Task item: Of all the entries below, retype only the lines from the one with "Identify the click" through the one with "4 Rue René BlanchardZAC", exactly as they appear.

Task data:
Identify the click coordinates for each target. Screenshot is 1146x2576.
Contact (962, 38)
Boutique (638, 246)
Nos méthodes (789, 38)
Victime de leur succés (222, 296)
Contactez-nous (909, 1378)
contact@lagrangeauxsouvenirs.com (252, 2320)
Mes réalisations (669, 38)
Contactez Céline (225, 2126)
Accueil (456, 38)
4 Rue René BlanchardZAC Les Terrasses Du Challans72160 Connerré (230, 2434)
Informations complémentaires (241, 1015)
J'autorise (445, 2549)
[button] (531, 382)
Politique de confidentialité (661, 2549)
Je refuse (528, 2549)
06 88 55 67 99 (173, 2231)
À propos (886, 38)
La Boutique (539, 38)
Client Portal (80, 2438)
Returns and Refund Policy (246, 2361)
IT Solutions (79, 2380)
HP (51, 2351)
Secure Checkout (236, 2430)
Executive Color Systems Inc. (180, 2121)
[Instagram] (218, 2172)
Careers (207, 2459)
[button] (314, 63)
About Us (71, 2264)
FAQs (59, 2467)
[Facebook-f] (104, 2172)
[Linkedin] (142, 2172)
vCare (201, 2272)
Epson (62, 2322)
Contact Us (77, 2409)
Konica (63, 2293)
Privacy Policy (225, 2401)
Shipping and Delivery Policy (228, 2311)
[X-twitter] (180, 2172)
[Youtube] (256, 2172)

---

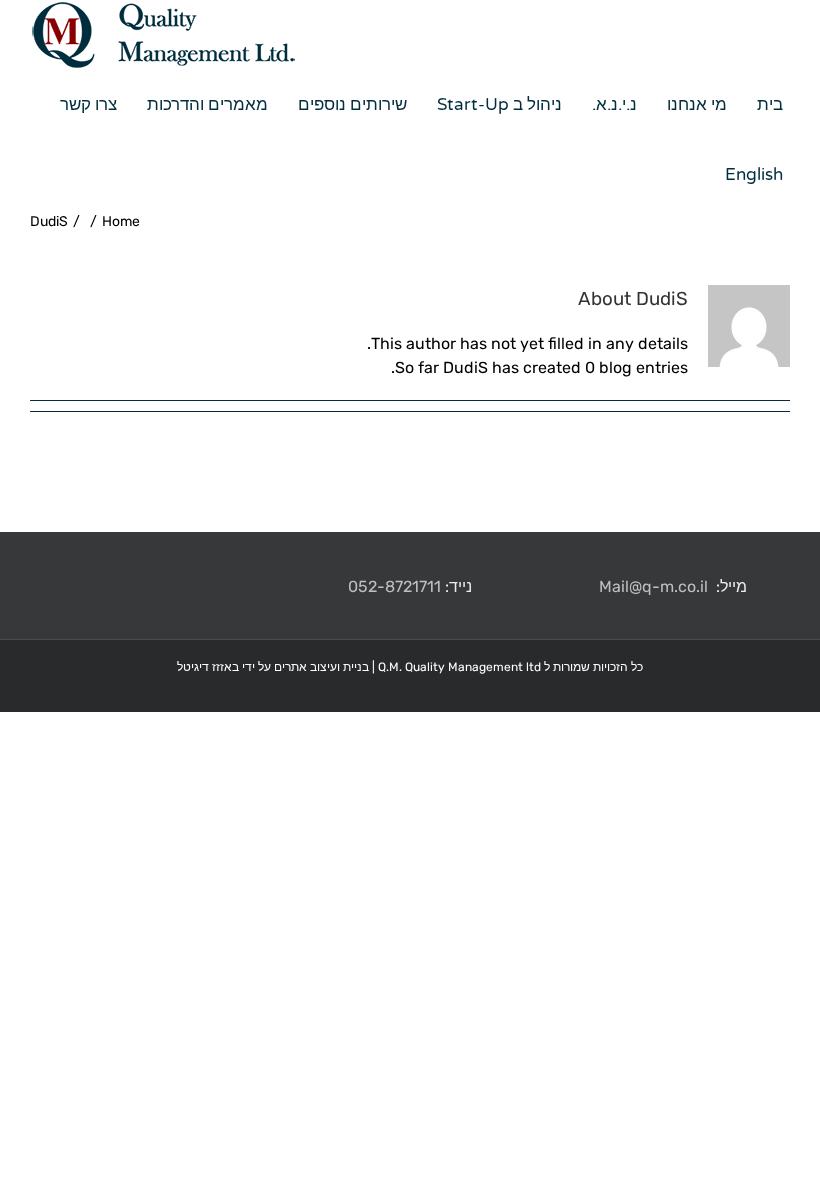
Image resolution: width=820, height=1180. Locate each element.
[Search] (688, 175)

* * *

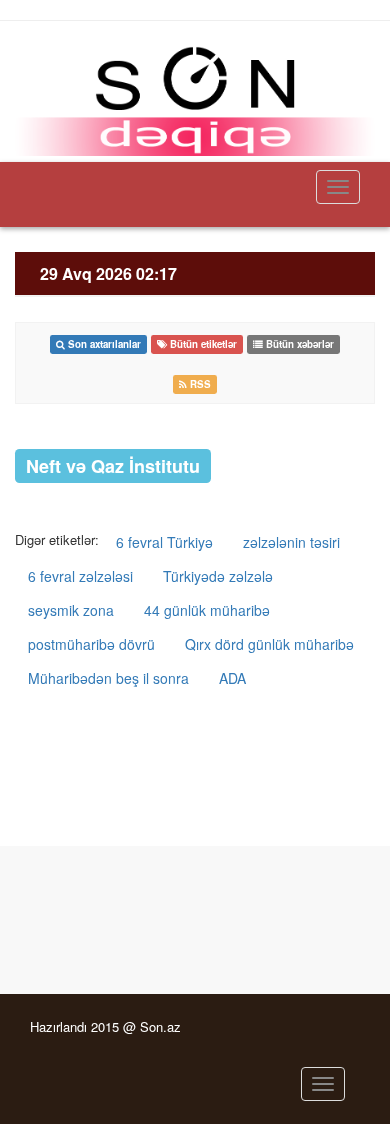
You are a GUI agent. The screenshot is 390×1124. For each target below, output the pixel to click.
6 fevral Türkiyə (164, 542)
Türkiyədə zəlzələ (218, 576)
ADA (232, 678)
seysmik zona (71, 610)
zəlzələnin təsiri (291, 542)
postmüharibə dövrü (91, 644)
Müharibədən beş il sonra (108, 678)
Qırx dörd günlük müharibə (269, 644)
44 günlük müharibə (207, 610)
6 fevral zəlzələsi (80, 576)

Completed task:
Identify the click coordinates for each target. Screenshot is 1146x2576.
Contact (962, 38)
Boutique (638, 246)
Nos méthodes (789, 38)
Victime de leur succés (222, 296)
Contactez-nous (909, 1378)
contact@lagrangeauxsouvenirs.com (252, 2320)
Mes réalisations (669, 38)
Contactez Céline (225, 2126)
Accueil (456, 38)
4 Rue René BlanchardZAC Les Terrasses Du Challans72160 Connerré (230, 2434)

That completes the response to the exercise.